Telangana tailspin – Inder Malhotra జూలై 14, 2011Posted by M Bharath Bhushan in 1969, agitation, Andhra, Congress, Economy, elections, heritage, Hyderabad, Identity, Mulki, politics, regionalism, Sonia, SRC, TDP, Telugu, TRS.
Tags: Andhra Pradesh, JVP, linguistic states, Nizam, Srikrishna
Inder Malhotra, The Asian Age, Jul 13, 2011
Of all the wounds that the Congress-dominated United Progressive Alliance has inflicted on itself in its second tenure (UPA-II), arguably the worst is the dithering over the burning Telangana issue. The thundering silence of the top leadership of the government and the Congress Party amidst tempestuous turmoil on the ground speaks for itself.
The duration for which the festering sore has been left unattended is appalling.
To put the UPA-II’s nay the Congress’ acts of omission and commission in perspective, the problem’s history needs to be encapsulated.

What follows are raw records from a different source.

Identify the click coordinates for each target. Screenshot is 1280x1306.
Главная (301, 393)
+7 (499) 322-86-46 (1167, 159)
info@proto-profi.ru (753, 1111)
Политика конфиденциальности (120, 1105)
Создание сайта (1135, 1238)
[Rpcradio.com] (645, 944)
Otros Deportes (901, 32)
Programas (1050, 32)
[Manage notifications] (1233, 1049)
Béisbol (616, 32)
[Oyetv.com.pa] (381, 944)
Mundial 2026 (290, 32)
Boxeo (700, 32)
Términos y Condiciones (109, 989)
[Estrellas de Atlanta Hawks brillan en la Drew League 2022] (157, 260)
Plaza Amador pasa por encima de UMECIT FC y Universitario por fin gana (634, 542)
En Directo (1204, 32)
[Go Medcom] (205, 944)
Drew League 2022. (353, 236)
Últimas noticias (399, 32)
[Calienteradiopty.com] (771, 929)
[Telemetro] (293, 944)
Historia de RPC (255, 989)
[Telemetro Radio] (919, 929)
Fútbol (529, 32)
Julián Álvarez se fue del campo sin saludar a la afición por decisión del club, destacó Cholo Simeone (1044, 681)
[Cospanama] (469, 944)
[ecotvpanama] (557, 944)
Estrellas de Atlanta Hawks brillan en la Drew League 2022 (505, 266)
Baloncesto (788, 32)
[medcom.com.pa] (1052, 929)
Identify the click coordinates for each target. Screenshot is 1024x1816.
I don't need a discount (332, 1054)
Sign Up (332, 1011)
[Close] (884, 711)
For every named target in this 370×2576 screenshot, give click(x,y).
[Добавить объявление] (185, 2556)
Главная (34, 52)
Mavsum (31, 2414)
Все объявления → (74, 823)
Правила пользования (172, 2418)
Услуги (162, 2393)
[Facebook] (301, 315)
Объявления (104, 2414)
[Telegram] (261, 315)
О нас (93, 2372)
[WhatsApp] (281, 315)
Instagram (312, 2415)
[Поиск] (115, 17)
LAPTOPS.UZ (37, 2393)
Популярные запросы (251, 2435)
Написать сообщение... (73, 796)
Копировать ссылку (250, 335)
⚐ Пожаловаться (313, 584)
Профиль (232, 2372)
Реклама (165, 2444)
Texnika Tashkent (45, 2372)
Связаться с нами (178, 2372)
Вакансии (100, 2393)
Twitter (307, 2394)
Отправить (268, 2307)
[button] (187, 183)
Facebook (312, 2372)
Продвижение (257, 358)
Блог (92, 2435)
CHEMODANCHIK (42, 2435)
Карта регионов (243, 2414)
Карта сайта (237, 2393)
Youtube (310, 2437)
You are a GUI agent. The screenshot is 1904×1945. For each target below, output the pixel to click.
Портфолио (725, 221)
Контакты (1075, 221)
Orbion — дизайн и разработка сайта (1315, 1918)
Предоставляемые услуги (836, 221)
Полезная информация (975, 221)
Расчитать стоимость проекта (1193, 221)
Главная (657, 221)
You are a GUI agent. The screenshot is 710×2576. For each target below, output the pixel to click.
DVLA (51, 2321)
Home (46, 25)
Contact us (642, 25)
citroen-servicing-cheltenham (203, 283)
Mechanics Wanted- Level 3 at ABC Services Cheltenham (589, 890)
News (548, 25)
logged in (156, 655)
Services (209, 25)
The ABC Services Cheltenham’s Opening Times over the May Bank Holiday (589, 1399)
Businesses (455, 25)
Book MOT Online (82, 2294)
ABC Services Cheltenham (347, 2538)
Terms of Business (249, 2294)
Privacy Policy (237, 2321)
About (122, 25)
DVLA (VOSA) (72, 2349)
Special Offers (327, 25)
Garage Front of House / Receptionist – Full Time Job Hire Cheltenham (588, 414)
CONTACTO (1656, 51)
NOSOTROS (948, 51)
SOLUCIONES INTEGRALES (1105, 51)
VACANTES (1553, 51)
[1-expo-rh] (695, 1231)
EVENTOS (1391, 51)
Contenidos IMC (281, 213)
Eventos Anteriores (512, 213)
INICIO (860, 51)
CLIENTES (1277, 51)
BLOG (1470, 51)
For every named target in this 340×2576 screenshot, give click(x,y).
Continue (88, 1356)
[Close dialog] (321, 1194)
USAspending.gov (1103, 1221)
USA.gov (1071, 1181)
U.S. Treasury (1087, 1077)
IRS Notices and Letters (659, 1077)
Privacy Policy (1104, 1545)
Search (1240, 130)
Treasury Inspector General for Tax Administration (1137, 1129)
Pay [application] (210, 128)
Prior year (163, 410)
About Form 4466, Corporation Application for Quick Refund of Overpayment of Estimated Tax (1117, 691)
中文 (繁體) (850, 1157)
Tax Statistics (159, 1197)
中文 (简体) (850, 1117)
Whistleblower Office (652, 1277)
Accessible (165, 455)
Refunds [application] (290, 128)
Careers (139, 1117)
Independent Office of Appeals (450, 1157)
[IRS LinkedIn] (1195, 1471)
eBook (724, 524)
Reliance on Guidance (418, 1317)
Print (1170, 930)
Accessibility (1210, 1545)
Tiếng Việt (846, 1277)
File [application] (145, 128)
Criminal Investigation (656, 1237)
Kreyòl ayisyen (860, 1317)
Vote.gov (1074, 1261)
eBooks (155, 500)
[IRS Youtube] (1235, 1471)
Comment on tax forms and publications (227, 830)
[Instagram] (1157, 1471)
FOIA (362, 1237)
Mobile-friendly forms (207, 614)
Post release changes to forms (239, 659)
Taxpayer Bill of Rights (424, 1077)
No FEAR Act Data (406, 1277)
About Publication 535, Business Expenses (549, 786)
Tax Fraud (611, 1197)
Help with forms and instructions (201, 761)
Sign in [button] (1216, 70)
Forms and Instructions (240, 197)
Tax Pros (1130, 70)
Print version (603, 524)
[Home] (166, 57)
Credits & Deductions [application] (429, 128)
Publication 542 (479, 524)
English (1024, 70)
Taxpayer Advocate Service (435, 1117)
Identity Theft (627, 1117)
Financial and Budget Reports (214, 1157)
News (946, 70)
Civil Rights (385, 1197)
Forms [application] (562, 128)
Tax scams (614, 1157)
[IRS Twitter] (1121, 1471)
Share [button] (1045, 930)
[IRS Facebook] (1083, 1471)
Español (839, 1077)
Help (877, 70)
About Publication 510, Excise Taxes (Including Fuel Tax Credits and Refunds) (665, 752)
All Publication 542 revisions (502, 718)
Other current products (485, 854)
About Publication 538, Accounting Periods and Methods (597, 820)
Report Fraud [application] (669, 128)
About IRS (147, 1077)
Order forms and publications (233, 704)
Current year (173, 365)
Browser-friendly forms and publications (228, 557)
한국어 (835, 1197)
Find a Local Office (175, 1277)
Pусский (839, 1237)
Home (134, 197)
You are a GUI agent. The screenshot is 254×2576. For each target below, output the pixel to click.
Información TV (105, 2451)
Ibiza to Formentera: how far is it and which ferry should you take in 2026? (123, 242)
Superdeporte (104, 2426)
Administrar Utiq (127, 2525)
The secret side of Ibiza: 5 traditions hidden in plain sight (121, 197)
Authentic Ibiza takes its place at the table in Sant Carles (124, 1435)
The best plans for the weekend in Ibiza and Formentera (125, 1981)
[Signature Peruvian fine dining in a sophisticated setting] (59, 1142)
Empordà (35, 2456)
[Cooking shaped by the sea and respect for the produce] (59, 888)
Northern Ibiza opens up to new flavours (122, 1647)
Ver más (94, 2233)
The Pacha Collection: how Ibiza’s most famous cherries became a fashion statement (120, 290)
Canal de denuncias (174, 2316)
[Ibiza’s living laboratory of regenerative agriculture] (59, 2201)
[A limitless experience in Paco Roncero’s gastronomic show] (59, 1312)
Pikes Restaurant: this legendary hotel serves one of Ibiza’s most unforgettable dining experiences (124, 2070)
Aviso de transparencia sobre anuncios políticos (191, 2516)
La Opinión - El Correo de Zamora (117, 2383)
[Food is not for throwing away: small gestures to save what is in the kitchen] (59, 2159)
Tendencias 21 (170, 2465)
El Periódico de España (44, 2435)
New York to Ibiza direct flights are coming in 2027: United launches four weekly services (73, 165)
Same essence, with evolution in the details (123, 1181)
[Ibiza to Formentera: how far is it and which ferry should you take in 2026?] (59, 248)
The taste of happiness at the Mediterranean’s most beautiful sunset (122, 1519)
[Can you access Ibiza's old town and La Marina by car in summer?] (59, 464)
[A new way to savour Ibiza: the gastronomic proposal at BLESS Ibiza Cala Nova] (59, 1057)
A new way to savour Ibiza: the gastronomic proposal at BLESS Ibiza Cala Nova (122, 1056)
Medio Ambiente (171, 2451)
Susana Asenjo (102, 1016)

At the time of Independence, indeed until September 1948, Telegu-speaking Telangana was part of the multi-lingual princely state of Hyderabad, ruled by the Nizam who was hell-bent on making Hyderabad an independent entity, a design in which Pakistan was complicit. But his people, fed up with his autocratic rule and depredations of the notorious Razakars, would have nothing of this. A sideshow was the Communist Party of India’s revolt against both the Nizam and Independent India. It was also crushed.
Another major strand in the saga is that though the Mahatma had always favoured linguistic states on the ground that administration must be run in people’s mother tongue, the towering leaders of the Union government — Jawaharlal Nehru, Vallabhbhai Patel and Rajendra Prasad, collectively called JVP — decided to put the issue of linguistic states in deep freeze. But they had reckoned without the reality of escalating sentiment for a separate Andhra state among the Telegu-speaking population in what was in British times Madras Presidency and is now Tamil Nadu.
After an Andhra Gandhian, Potti Sriramulu, fasted until his death, the Central government was forced to form the Telegu-speaking state of Andhra. Telangana, however, continued to be a part of Hyderabad. A rash of linguistic demands erupted across the country. A States Reorganisation Commission was appointed and, in accordance with its report, the country’s political map was redrawn in 1956, largely but not entirely along linguistic lines. Telangana became part of Andhra and Hyderabad city became the capital of the new state.
In subsequent years, Telangana’s grievances against its neglect and lack of development in it were heard from time to time, but it was only in 1969 that a strong movement for a separate state of Telangana erupted. Its leader was a Congressman from the region, Chenna Reddy. Indira Gandhi had the stature and the skill, both lacking in the present dispensation, to contain the agitation. She virtually bought over Chenna Reddy (who became successively governor of Uttar Pradesh and Andhra’s flamboyant chief minister).
Fast forward: The sentiment for Telangana gained momentum again after the turn of the century. So much so that in its election manifestos in both the 2004 and 2009 elections, the Congress committed itself to forming a separate Telangana state. Indeed, in 2004, the Telangana Raksha Samithi (TRS) was part of the UPA-1 and its leader, K. Chandrasekhar Rao (KCR), a minister in the Union Cabinet. When the Congress showed no sign of honouring its promise, he resigned.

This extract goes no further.